Stored data
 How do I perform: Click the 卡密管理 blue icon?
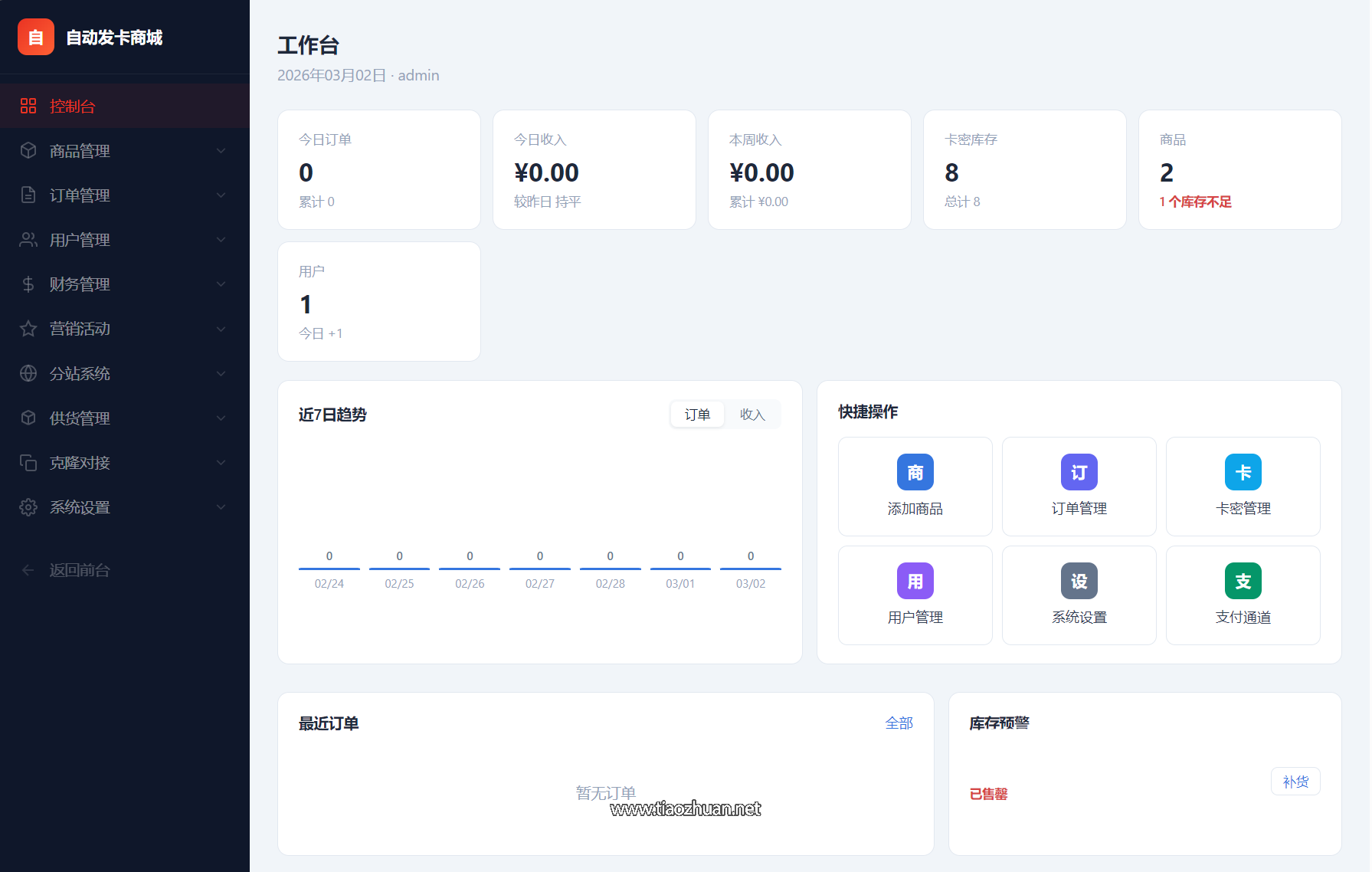click(1243, 473)
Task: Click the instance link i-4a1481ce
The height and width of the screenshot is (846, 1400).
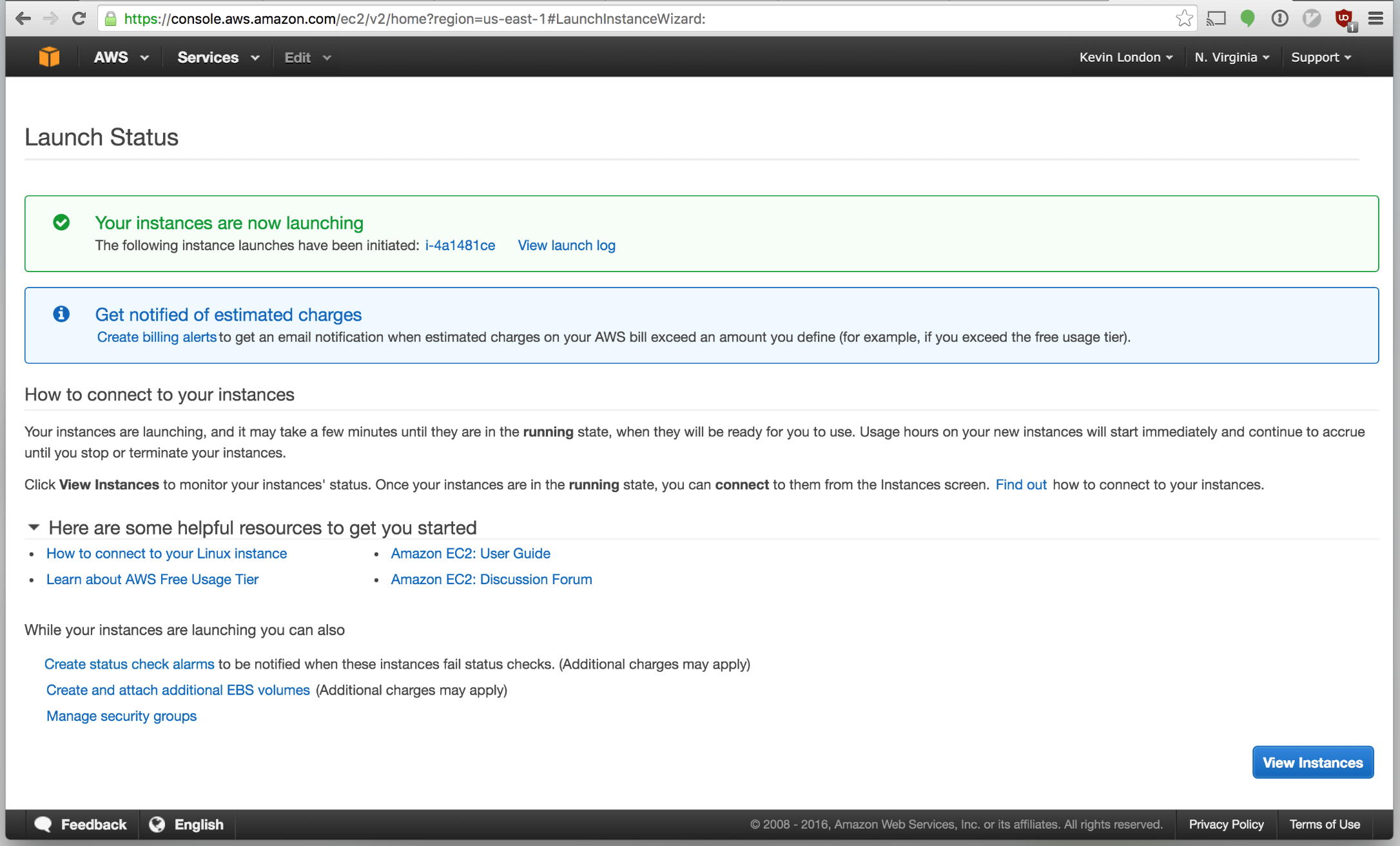Action: (459, 244)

## What the exercise asks
Please copy the data shown above precisely, leaving the images out.

## Response below
 How do I perform: Click the 卡密管理 blue icon?
click(1243, 473)
Task: Click the instance link i-4a1481ce
The height and width of the screenshot is (846, 1400).
Action: (459, 244)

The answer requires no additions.